For more than a year, Stewart Superior Corp. and its subsidiaries have been shipping thousands of pounds of raw materials to Mexico, where the company has a factory that produces ink pads and other supplies, according to customs records from Panjiva Inc., which tracks American imports and exports. The finished products are then transported back to a company facility in California, the records show.
Stewart Superior, which also has an operation in LaPorte, Indiana, says on its website that the company’s Mexican factory “brings economical, cost competitive manufacturing and product development to our valued customers.”
Although Donnelly’s brother runs the company, the senator previously served as a corporate officer and its general counsel before he was first elected to Congress in 2006. In a financial disclosure form he filed in May, Donnelly reported owning as much as $50,000 in company stock and earning between $15,001 and $50,000 in dividends on it in 2016 alone.

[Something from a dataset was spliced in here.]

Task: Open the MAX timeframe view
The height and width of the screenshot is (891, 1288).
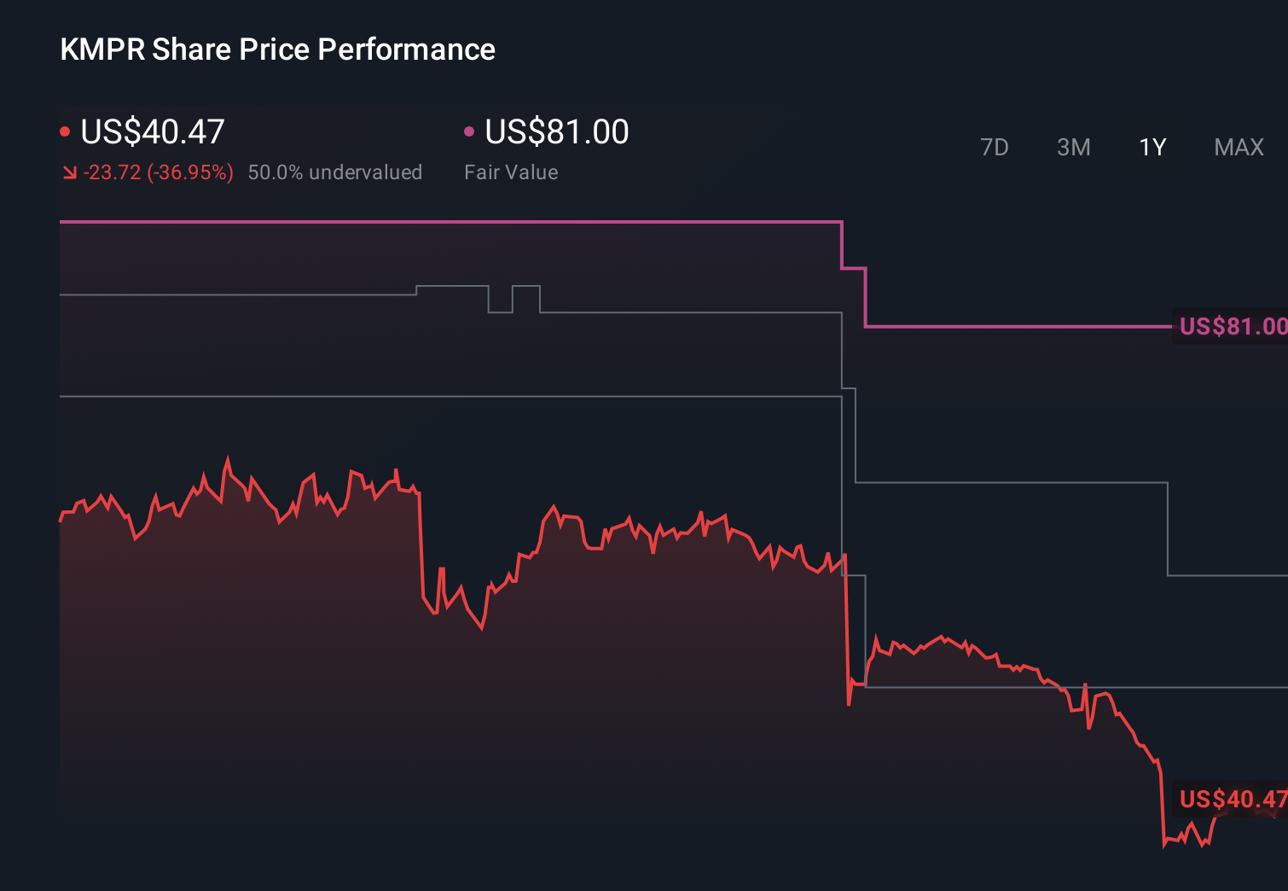Action: pos(1238,147)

“Joe is proud to support good companies that create quality Hoosier jobs, including Stewart Superior,” Peter Hanscom, Donnelly’s campaign manager, said in an email to the AP. “Throughout his career, Joe Donnelly has always fought for a level playing field for the American worker, including a renegotiation of NAFTA, and he will continue to do so.”
Alejandro Ruelas-Gossi, a Latin American trade expert, said Donnelly’s stake in the company amounts to “hypocrisy” in light of his outspoken campaign rhetoric against the North American Free Trade Agreement and similar deals.

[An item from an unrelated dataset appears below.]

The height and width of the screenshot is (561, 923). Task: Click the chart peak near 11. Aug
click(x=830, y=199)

“What you are creating is poverty, because the jobs they are creating are very poor jobs. You have very poor salaries. You have poor quality of life. It’s not good for America and it’s not good for Mexico,” said Ruelas-Gossi, a critic of these types of policies who has taught at the University of Miami School of Business and has written about Latin trade issues for Harvard Business Review.
During the 2016 presidential campaign, the Republican ticket of Donald Trump and Mike Pence—who was at the time Indiana’s governor—made the plight of workers who would lose their jobs in the planned move by Carrier and its parent company, Connecticut-based United Technologies, a key part of their presidential campaign.
Donnelly directly criticized the company, blaming corporate greed—a position that largely echoed some of Trump’s campaign-trail sentiments.
“What you’re seeing with Carrier is what I call free riders,” Donnelly told the Indiana political news website The Statehouse File in August 2016. “What they do because of the trade agreement NAFTA, is they ship jobs to Mexico for $3 an hour, and so they get the benefit of the absolute lowest wages they can find, and then turn around to ship the products back into the United States.”
Less than a month after Trump won the election, the company announced an agreement to spare about 800 jobs in Indianapolis. Donnelly thanked Trump for his involvement in the deal and pledged to stand with him in efforts to stop companies from outsourcing jobs to other countries.
Proponents of programs like the one Stewart Superior is using for its Mexican operations argue they provide employment to local workers while allowing U.S. companies to avoid some import duties and taxes. NAFTA has made the programs more enticing to American manufacturers.
But critics contend the efforts amount to a race to the bottom, syphoning jobs away from the U.S. while trapping Mexican workers in a low-wage cycle of poverty.
During his first run for the House in 2004, the former three-term congressman took on both NAFTA and the practice of “outsourcing” a word he has called “a fancy term for ‘Someone in Indiana has just lost their job.”’
He’s currently sponsoring a bill entitled the “End Outsourcing Act,” which would require companies to disclose jobs moved abroad, deny some tax benefits and economic incentives to those companies and also require the federal government to take into account a company’s outsourcing practices when awarding contracts.
Donnelly, the lone Democrat elected statewide in Republican-dominated Indiana, is facing a tough re-election bid in 2018. Two Republicans in the U.S. House, Luke Messer and Todd Rokita, have signalled an interest in running.
“I have been fighting alongside these workers for years, arguing that we have an obligation to ensure that federal policies are designed to benefit the U.S. economy, and that we encourage investment in the foundation of our economy—American workers, their families and our communities,” Donnelly wrote in a November letter to Trump that urged the president to advocate similar ideas.